*WHAT TO DO*
Transcribe, word for word, every line from the one containing "Where should I" through the final line of the records, and omit the pictures.
(Beginning of PROVIDED DATA)
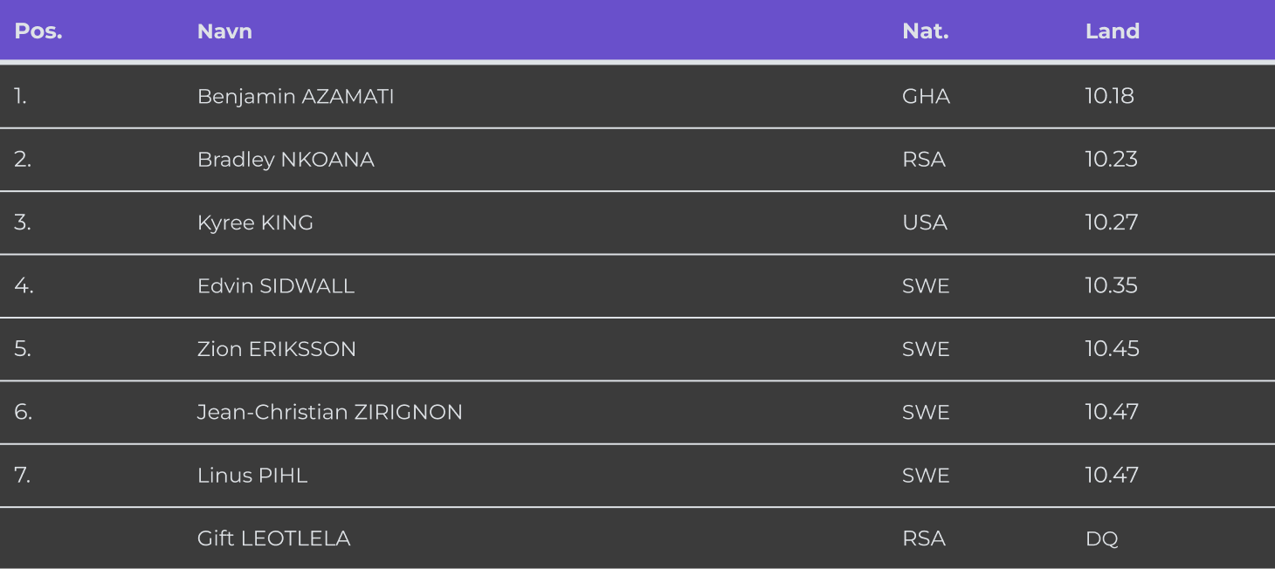Screen dimensions: 1275x569
Task: Click the DQ result cell
Action: pyautogui.click(x=1101, y=538)
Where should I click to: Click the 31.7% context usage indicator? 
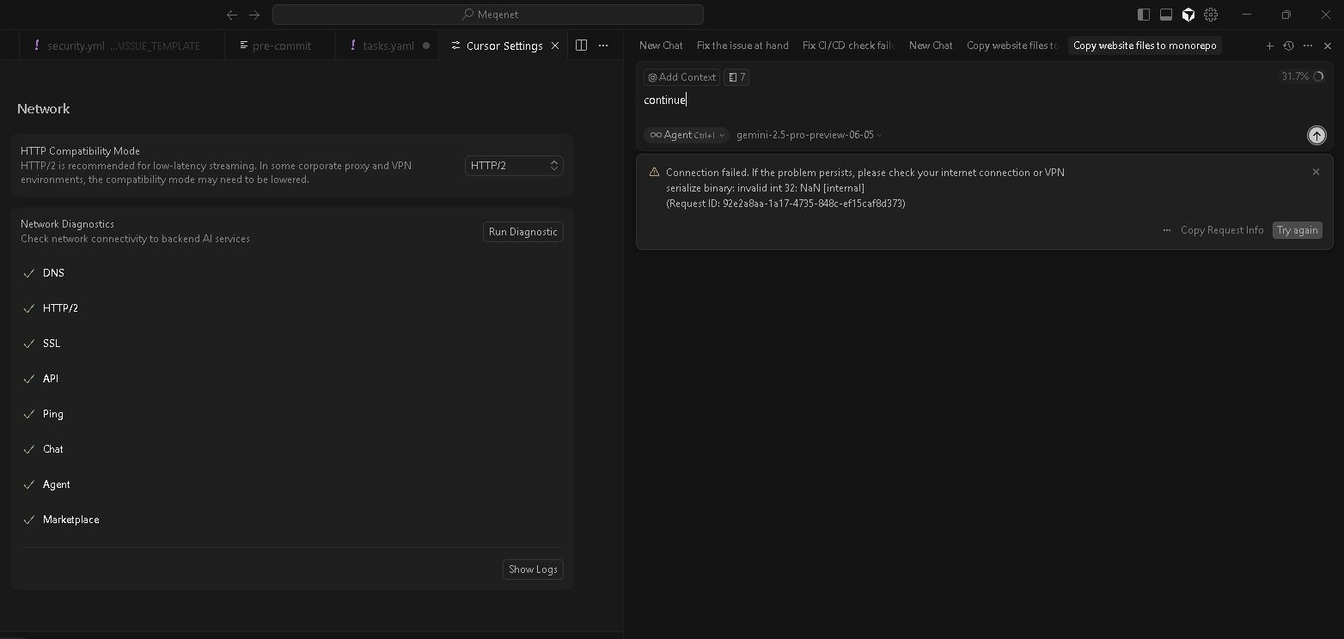(x=1300, y=76)
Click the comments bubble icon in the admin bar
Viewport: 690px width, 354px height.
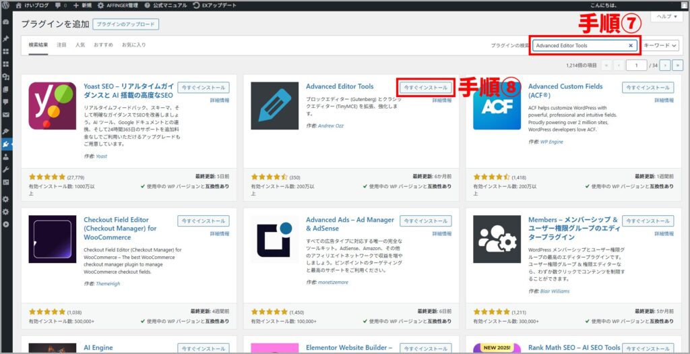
(End of PROVIDED DATA)
*RESULT OF THE EXERCISE*
Where should I click to: Click the 31.7% context usage indicator? 
(x=1300, y=76)
Click the comments bubble icon in the admin bar
Viewport: 690px width, 354px height.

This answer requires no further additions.